Our courses are designed to make lasting change.
Two to three weeks before the course begins, participants receive a welcome email that explains what to expect. It includes the digital course materials, prework if applicable, and a meeting link if the course is virtual. It also includes an email introduction to the facilitator (and producer, for virtual courses). Participants are welcome to reach out to them before the course with any questions, concerns, or special requests.
We know it’s important to understand what individual participants need, so before each course, we ask participants to complete a questionnaire to tell us about their communication habits and their learning objectives. Participant responses are automatically sent to the facilitator, and the facilitator uses them to tailor the content and messaging in advance.
Finally, the email asks participants to bring along samples of their own work to review as they go through the course. In a writing course, participants can either work on a new document or revise one of their existing documents. For presentation courses, we ask participants to bring a real-world, work-related presentation topic to work on during the session. Similarly, for Communicate With Impact and Making Meetings Work, we invite participants to come with an upcoming conversation or meeting.
We teach participants strategies to communicate effectively. Participants can expect to practice using these skills one at a time, then finally put them together as they work on their own documents, presentations, conversations, or meetings.
Our courses each include a culminating activity. For writing courses, participants have an opportunity to revise and workshop one of their documents in small groups where they give and receive supportive feedback. For presenting courses, participants deliver one or two practice presentations, then receive feedback from their peers and coaching from the facilitator. In Communicate With Impact, participants practice having a high-consequence conversation, and for Making Meetings Work, participants lead a short meeting they’ve designed. A lot of learning happens when participants receive thoughtful feedback from the instructor and their peers, and when participants review someone else’s work with the critical framework we provide.

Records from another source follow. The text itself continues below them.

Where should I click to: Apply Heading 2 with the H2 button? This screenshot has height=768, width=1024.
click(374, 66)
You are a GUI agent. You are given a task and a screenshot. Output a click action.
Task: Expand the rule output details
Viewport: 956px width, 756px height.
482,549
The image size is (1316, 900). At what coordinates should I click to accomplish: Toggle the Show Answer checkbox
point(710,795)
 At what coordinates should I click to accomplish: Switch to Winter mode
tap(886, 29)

Participants receive a comprehensive manual and handouts designed for use during the course and to refer to as a post-course resource. The manuals provide support when participants need help preparing for a high-impact presentation, document, meeting, or conversation.
The manuals:
We keep participants busy and ensure there’s as little lecture as possible. We want participants to play an active role in their own learning and we ask for their input.
Throughout the learning experience, we encourage participants to add ideas to their Personal Action Plan. Taking notes is a powerful way to cement the learning, articulate best takeaways, and commit to using new techniques going forward.

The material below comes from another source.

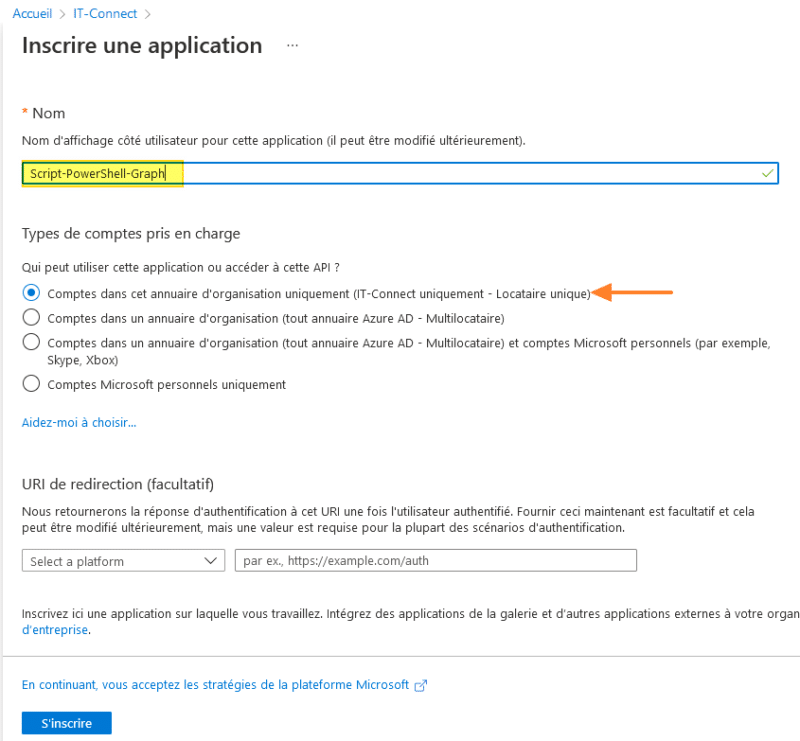800x741 pixels.
Task: Choose Multilocataire and personal Microsoft accounts option
Action: point(31,342)
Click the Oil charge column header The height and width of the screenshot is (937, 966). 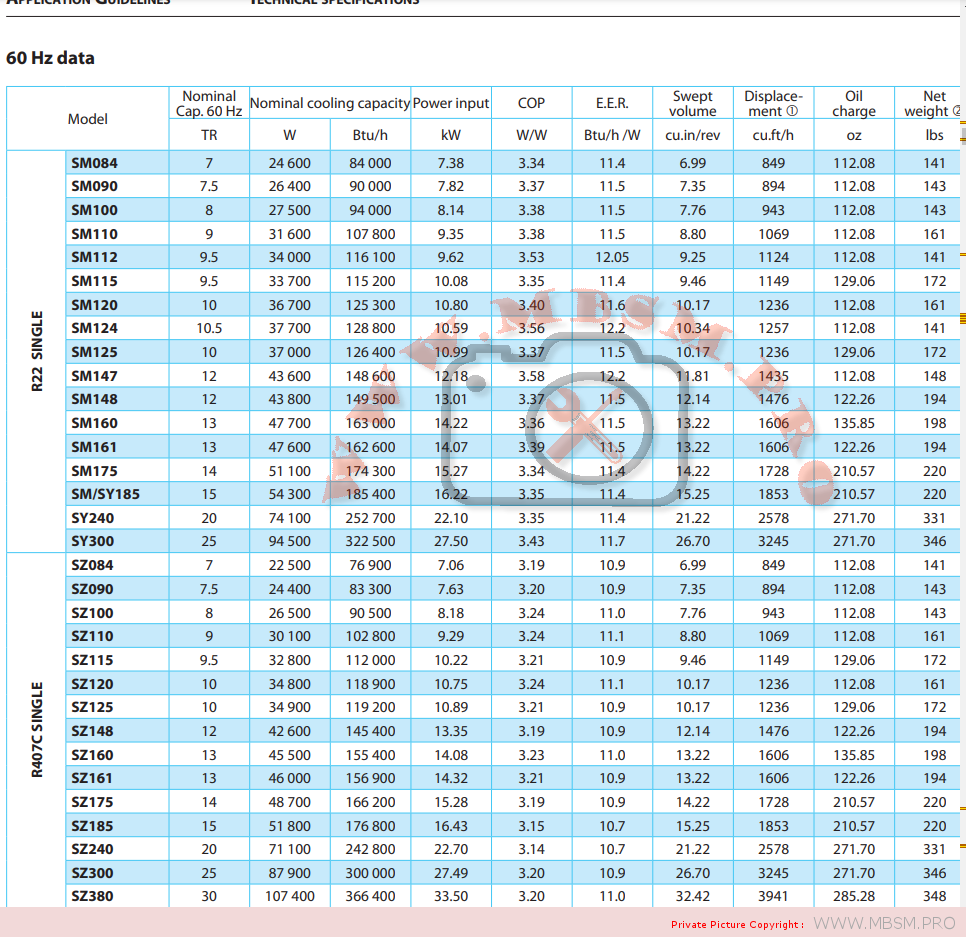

As the course wraps up, we send participants a link to a post-course evaluation survey. We ask for feedback about the learning, how participants will apply the skills learned, and if participants see ways we can continue to improve the learning experience.

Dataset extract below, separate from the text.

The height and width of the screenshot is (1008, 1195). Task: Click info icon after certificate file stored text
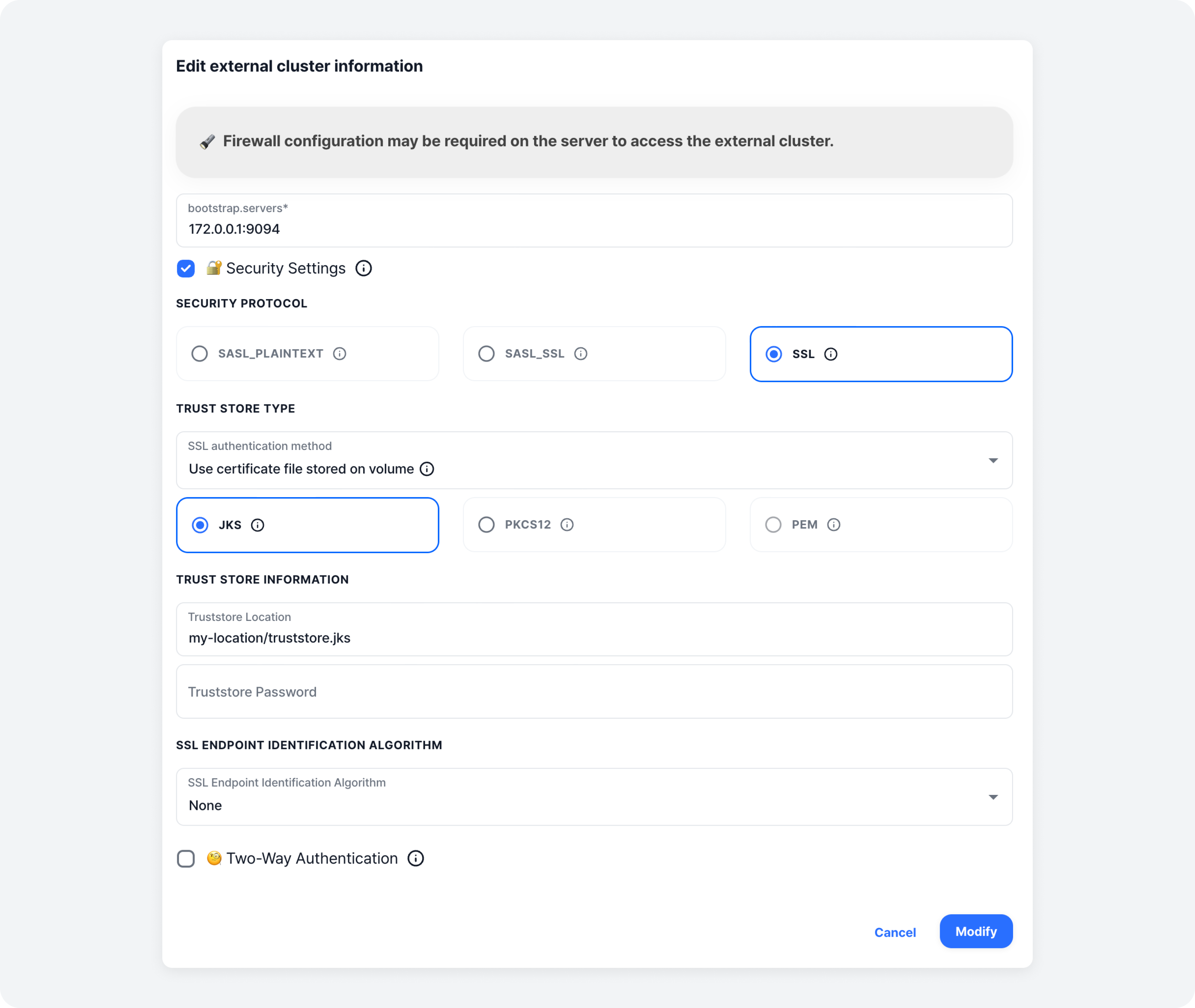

To support the transfer of learning to the workplace, participants are welcome to reach out to the facilitator up to four weeks after the course ends to ask questions or receive casual coaching.
If your company has chosen to opt in, we enroll your participants in our Learning Booster Program after the course to help retain and implement the new skills. The program includes six post-course microlearning emails. The first five weekly emails each contain a reminder to use one strategy and a practice activity. The sixth and final email in the series asks participants to share changes in their skill level. Then, we send the survey results to your organization in a summarized report.
After this final email, participants begin receiving our regular blog posts, which are full of tips and ideas to keep the learning alive. They can opt out of any of these follow-up programs at any time.